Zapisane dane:
━━━━━━━━━━━━━━━━━━━━━━━━━━━━━━

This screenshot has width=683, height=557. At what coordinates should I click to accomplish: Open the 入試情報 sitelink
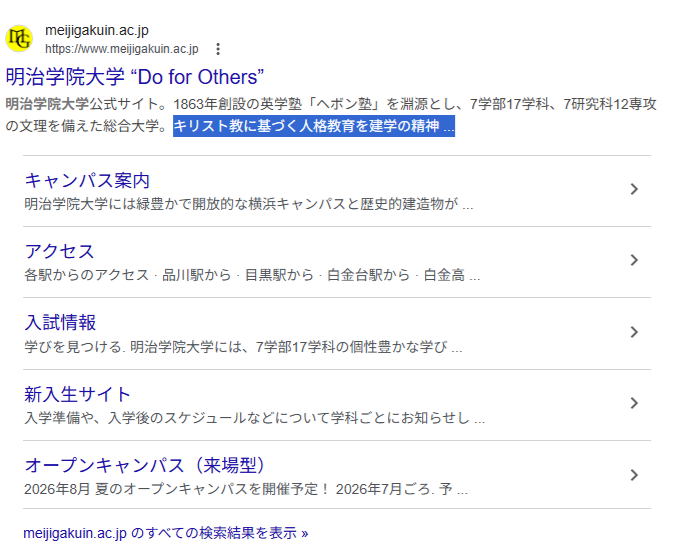point(59,323)
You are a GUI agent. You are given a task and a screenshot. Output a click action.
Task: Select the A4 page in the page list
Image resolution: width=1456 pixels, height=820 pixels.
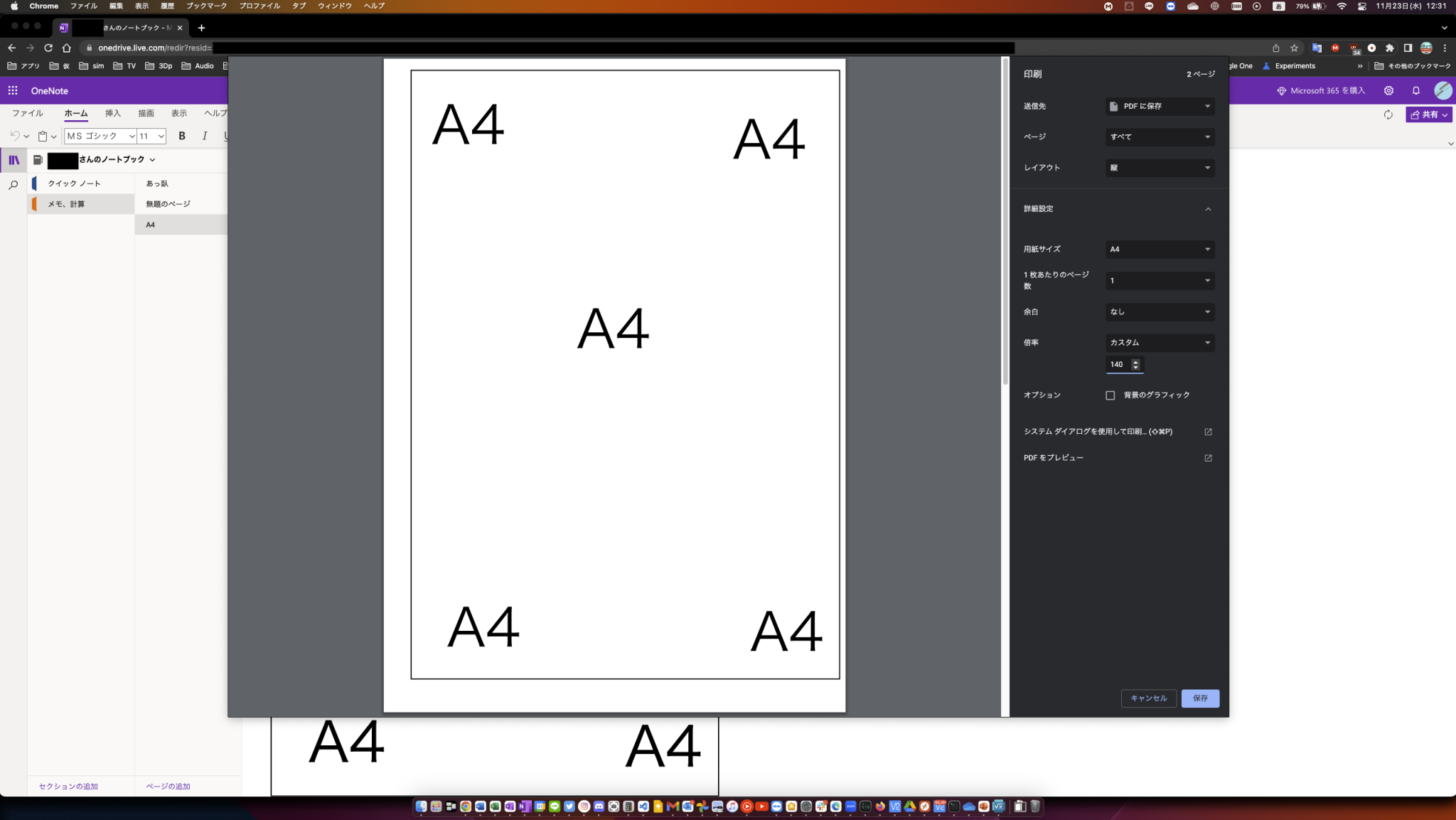(x=151, y=224)
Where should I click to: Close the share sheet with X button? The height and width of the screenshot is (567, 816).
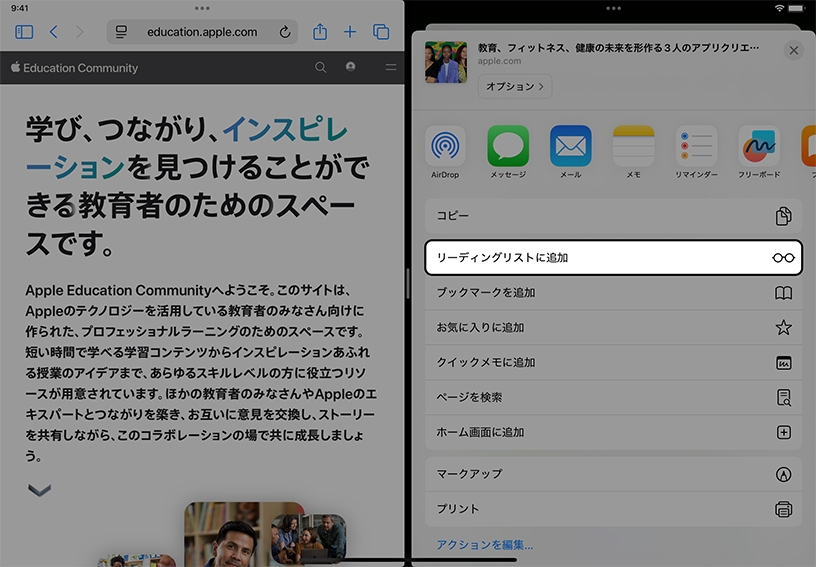[794, 50]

━━━━━━━━━━━━━━━━━━━━━━━━━━━━━━

Treść polecenia
Proszę przedstawić wszystkie powyższe dane w formie listy numerowanej, z pominięciem pustych wierszy. Obrazów proszę nie umieszczać w odpowiedzi.

Rozwiązanie
1. This screenshot has width=683, height=557. At what coordinates should I click to accomplish: Open the 入試情報 sitelink
2. point(59,323)
3. You are a GUI agent. You are given a task and a screenshot. Output a click action.
4. Task: Select the A4 page in the page list
5. Image resolution: width=1456 pixels, height=820 pixels.
6. (x=151, y=224)
7. Where should I click to: Close the share sheet with X button? The height and width of the screenshot is (567, 816).
8. [794, 50]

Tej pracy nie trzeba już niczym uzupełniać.